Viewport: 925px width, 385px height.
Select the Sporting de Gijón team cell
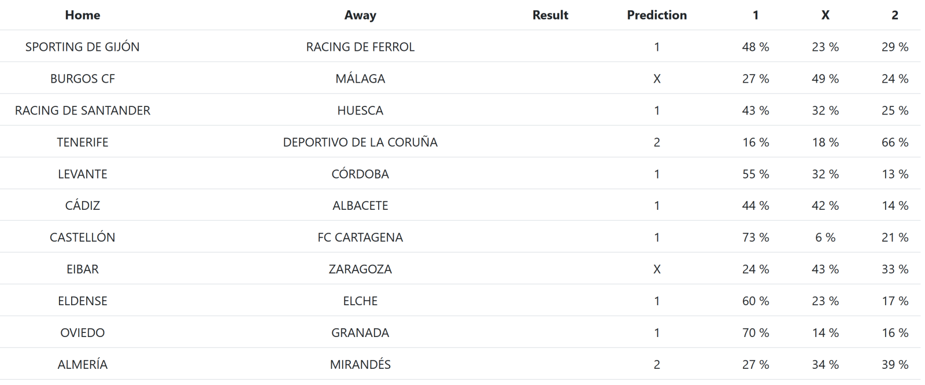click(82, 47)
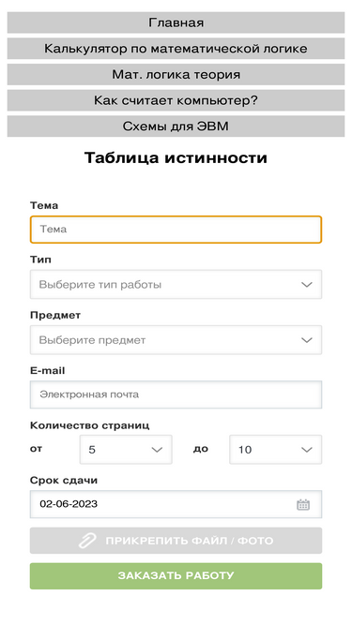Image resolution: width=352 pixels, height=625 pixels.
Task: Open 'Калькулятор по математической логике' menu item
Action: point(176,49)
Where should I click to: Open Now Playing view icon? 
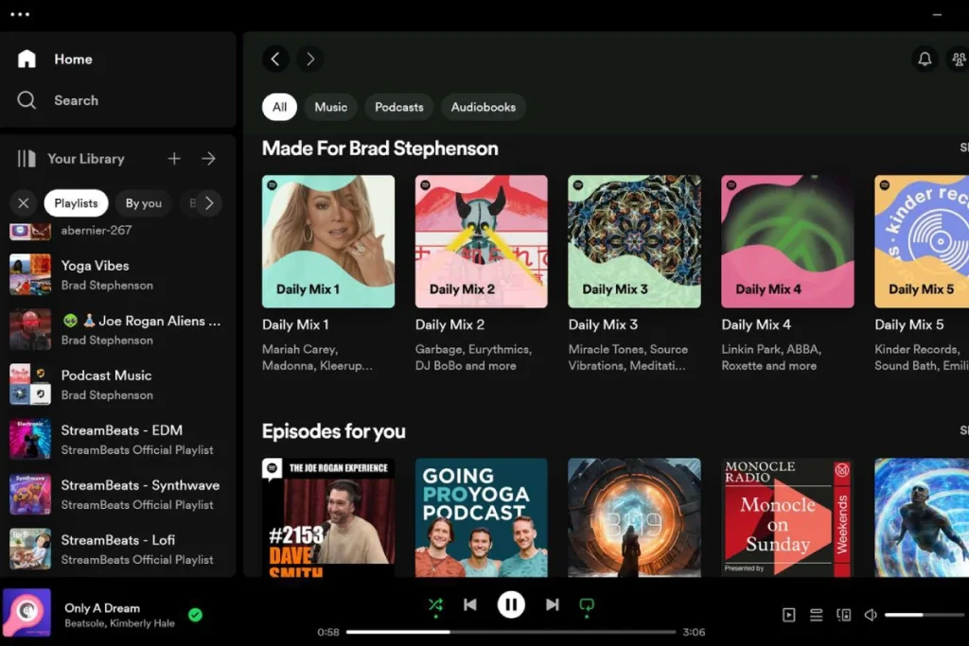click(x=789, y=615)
* * * * * * * * *
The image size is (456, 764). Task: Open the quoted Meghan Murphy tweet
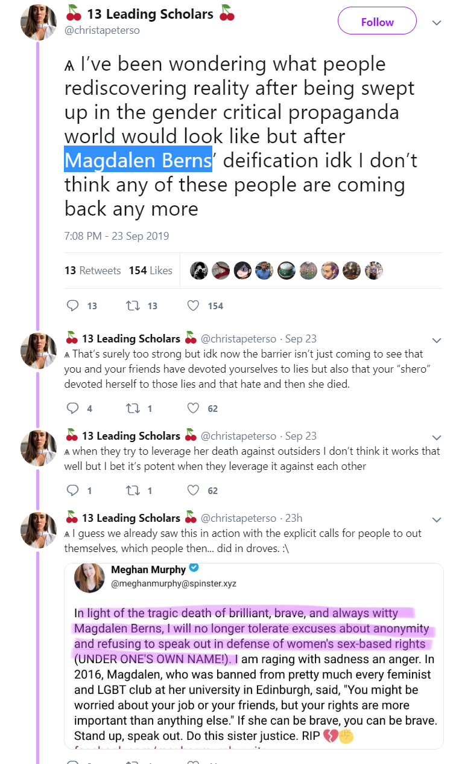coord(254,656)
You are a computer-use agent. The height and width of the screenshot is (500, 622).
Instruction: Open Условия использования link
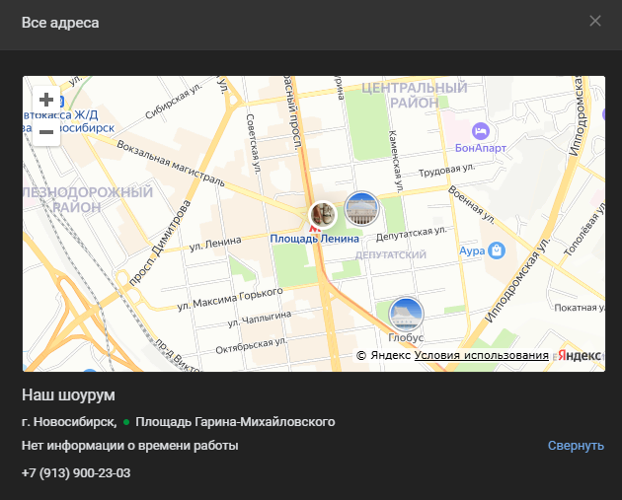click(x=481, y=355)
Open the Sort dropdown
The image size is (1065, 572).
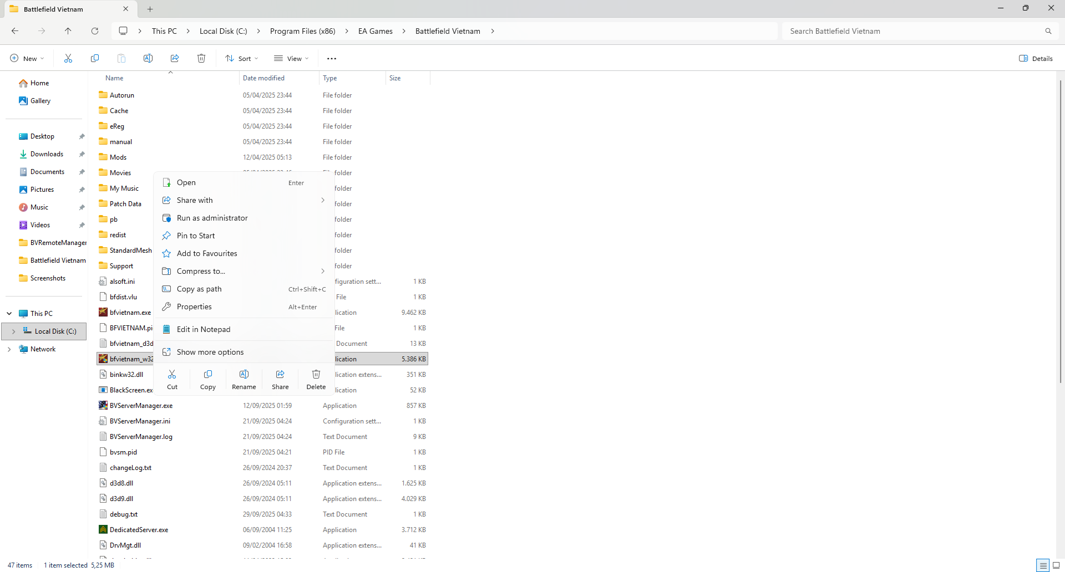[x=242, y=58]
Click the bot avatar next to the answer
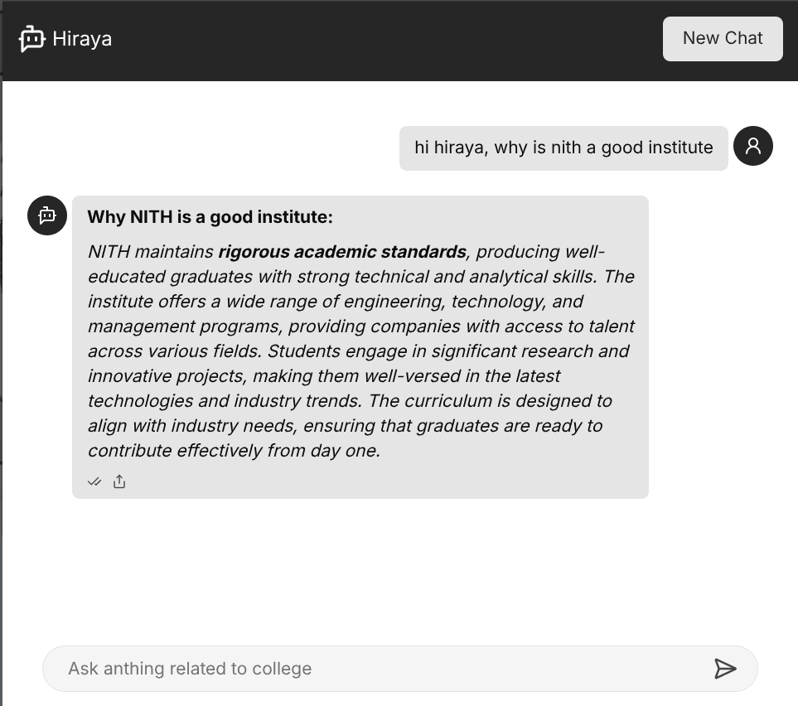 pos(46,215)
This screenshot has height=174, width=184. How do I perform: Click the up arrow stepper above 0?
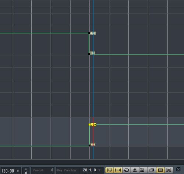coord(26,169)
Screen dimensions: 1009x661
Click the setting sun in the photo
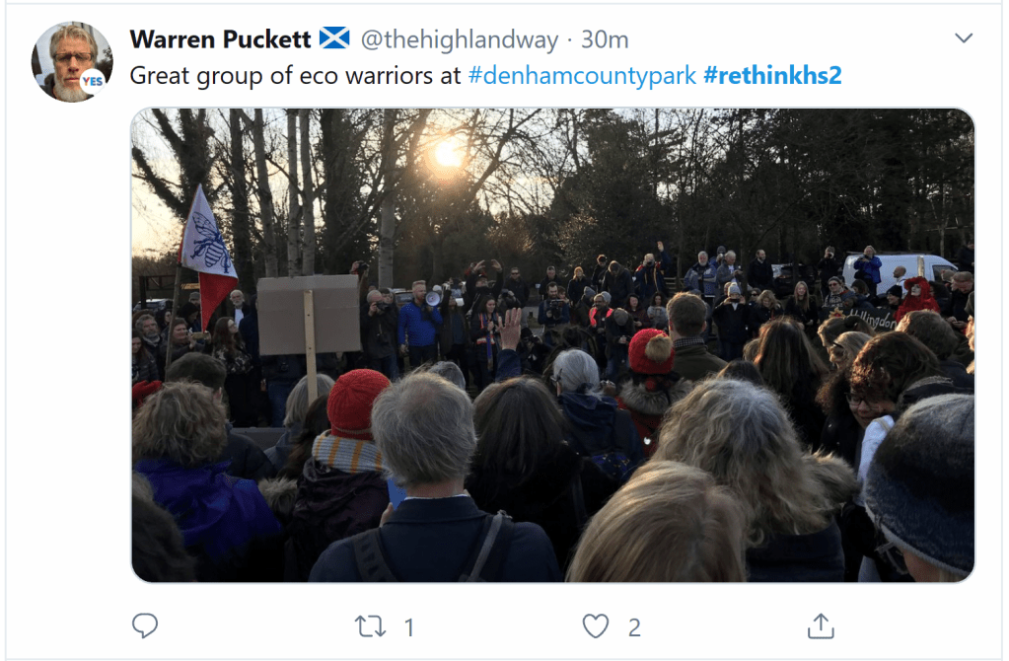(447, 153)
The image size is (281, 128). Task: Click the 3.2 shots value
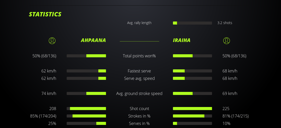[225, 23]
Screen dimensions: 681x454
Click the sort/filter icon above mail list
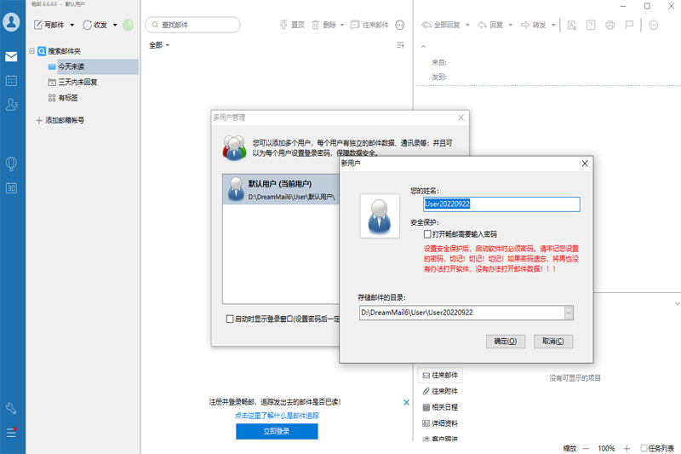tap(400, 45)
* * * * * * * * *
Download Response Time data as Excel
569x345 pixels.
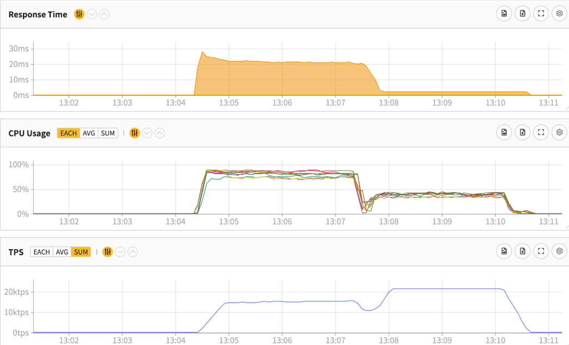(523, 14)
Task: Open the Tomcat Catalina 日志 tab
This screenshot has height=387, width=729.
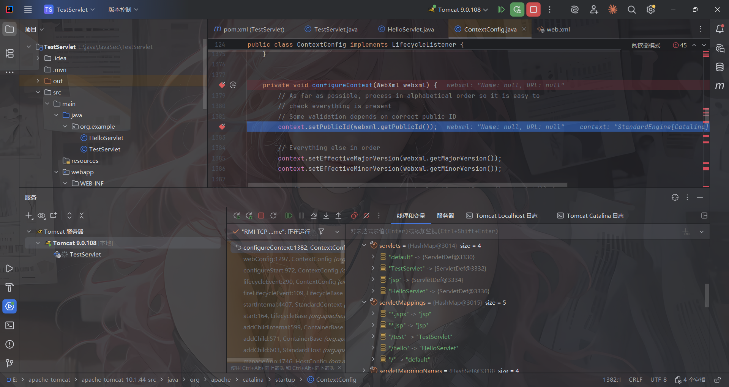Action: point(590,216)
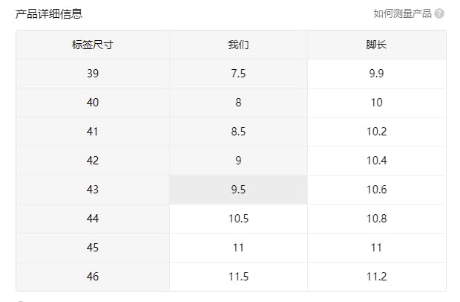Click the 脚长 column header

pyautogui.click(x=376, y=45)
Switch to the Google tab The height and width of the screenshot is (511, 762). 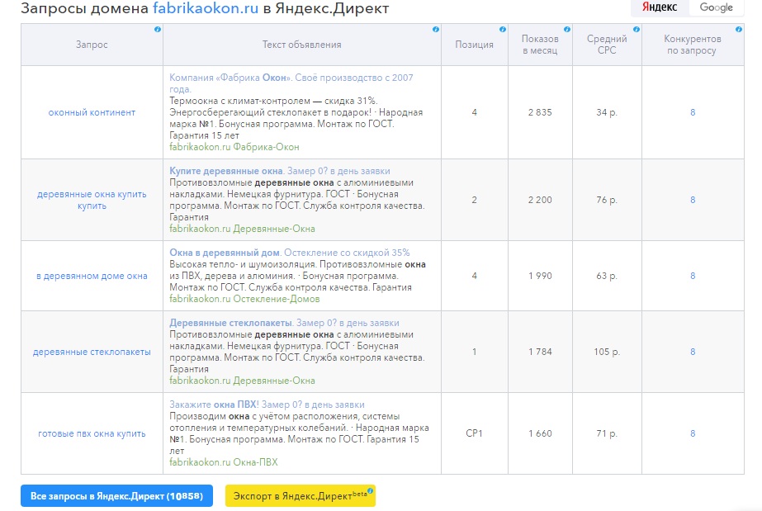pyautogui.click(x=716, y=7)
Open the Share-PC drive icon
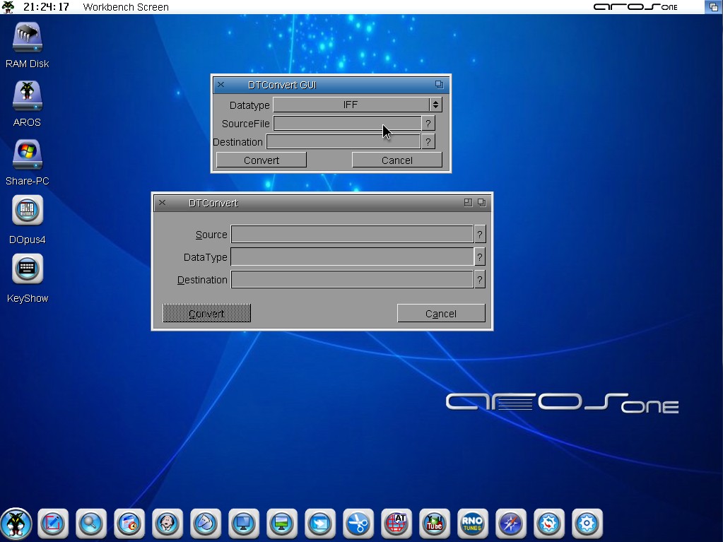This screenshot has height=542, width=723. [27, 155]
* * * * * * * * *
**Instructions to follow**
In the records above, find the line with "The image size is (456, 764)." and the line with "Screen dimensions: 681x454". Write out exactly those lines and every one between, with no pictures and no other lines.

**Finished exercise**
The image size is (456, 764). Task: Open the quoted Meghan Murphy tweet
coord(254,656)
You are a computer-use agent. The height and width of the screenshot is (500, 622).
Instruction: Open Условия использования link
click(x=481, y=355)
Open the Sort dropdown
The image size is (1065, 572).
[x=242, y=58]
Click the bot avatar next to the answer
 pos(46,215)
This screenshot has height=174, width=184. How do I perform: Click the up arrow stepper above 0?
coord(26,169)
Screen dimensions: 1009x661
Click the setting sun in the photo
(447, 153)
The image size is (281, 128). Task: Click the 3.2 shots value
[225, 23]
Screen dimensions: 681x454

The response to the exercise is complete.